The fundamental problem with X’s notion of client/server is that the proper division of labor between the client and the server can only be decided on an application-by-application basis. Some applications (like a flight simulator) require that all mouse movement be sent to the application. Others need only mouse clicks. Still others need a sophisticated combination of the two, depending on the program’s state or the region of the screen where the mouse happens to be. Some programs need to update meters or widgets on the screen every second. Other programs just want to display clocks; the server could just as well do the updating, provided that there was some way to tell it to do so.

The right graphical client/server model is to have an extensible server. Application programs on remote machines can download their own special extensions on demand and share libraries in the server. Downloaded code can draw windows, track input events, provide fast interactive feedback, and minimize network traffic by communicating with the application using a dynamic, high-level protocol.

As an example, imagine a CAD application built on top of such an extensible server. The application could download a program to draw an IC and associate it with a name. From then on, the client could draw the IC anywhere on the screen simply by sending the name and a pair of coordinates.

Better yet, the client can download programs and data structures to draw the whole schematic, which are called automatically to refresh and scroll the window, without bothering the server. The user can drag an IC around smoothly, without any network traffic or context switching, and the client sends a single message to the server when the interaction is complete. This makes it possible to run interactive clients over low-speed (that is, low-bandwidth) communication lines.

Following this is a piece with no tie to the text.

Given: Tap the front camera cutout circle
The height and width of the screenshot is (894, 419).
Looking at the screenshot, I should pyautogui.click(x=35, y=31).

Sounds like science fiction? An extensible window server was precisely the strategy taken by the NeWS (Network extensible Window System) window system written by James Gosling at Sun. With such an extensible system, the user interface toolkit becomes an extensible server library of classes that clients download directly into the server (the approach taken by Sun’s TNT Toolkit). Toolkit objects in different applications share common objects in the server, saving both time and memory, and creating a look-and-feel that is both consistent across applications and customizable. With NeWS, the window manager itself was implemented inside the server, eliminating network overhead for window manipulation operations—and along with it the race conditions, context switching overhead, and interaction problems that plague X toolkits and window managers.

Ultimately, NeWS was not economically or politically viable because it solved the very problems that X was designed to create.